Source
++++++

I ventured into the attic a couple of months ago in search of school books I needed for Helen's fall semester.
Normally, I don't go into the attic. I send one of the kids. Climbing up and down the ladder hurts my knees, and walking stooped over in the narrow corridor beneath the roof hurts my back.
I can't even remember the last time I went over-ceiling before my recent ascent up the rickety pull-down ladder. Whenever I last went up, it was way too long ago.
There are two kinds of people in this world: those who clean up/clean out, and those who stack up/move piles. (Actually, there are more than two kinds of people in the world, but right now, I'm thinking about cleaners and pilers.)
Contrary to what you might think when you first walk into my house, I am not a piler. I am a clean-out-er. However, I live among a great and glorious company of pilers, and, although they appreciate being able to find clean underwear in the morning ("Thanks, Mom!"), they do not typically appreciate my urge to try to keep things tidy ("Who moved that stack of papers I set right here on the end of the kitchen counter last October?!").
But, back to the attic.
OH, MY WORD.
You know that scene in Going Postal where Moist Von Lipwig gets sucked down and buried alive by the mountains of mail piled ceiling-high in the post office? My attic could very well have been Terry Pratchett's inspiration for that terrifying scene. Stephen King could make my attic the setting for his next best-selling horror novel.
When I first poked my head through the attic opening, I was a bit overwhelmed by the mounds of clutter. Overwhelmed, as in, I had to sit down and do Lamaze breathing to avert a panic attack. When I finally climbed back down the ladder, the invisible weight of all that clutter pressed down on me.
There was no way I could clean out the attic. The mess was too big. My knees and my back would never survive. But I knew there was also no way I could carry on here below with the knowledge of all that weighty chaos threatening to crash through the ceiling.
So I came up with a plan: when the temperature cooled down outside, I would haul one bag/box out of the attic per week.
Today, there is a slight nip of fall in the air outside. Today, I ventured up into the attic again.
OH, MY WORD.
Breathe in, hold it...focus...FOCUS!...breathe out, slowly...

++++++

Dataset content

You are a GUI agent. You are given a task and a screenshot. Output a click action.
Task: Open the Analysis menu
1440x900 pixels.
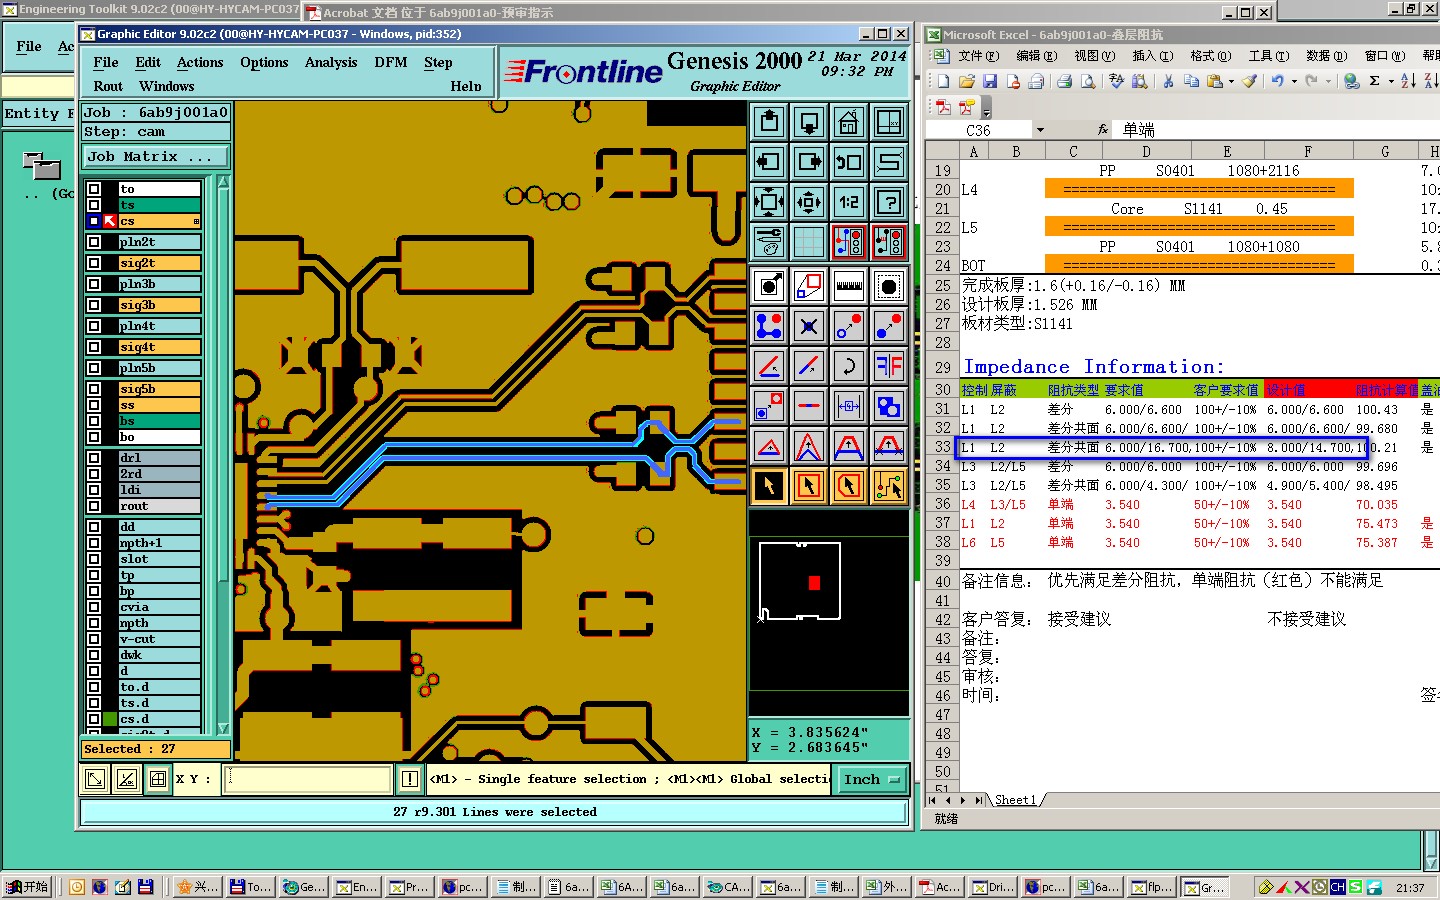tap(330, 62)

++++++

Problem details
According to the attic essay, what plan did the writer make for dealing with the clutter? The data plays no part in what follows.

Task solution
When the outside temperature cooled down, the writer would haul one bag or box out of the attic per week.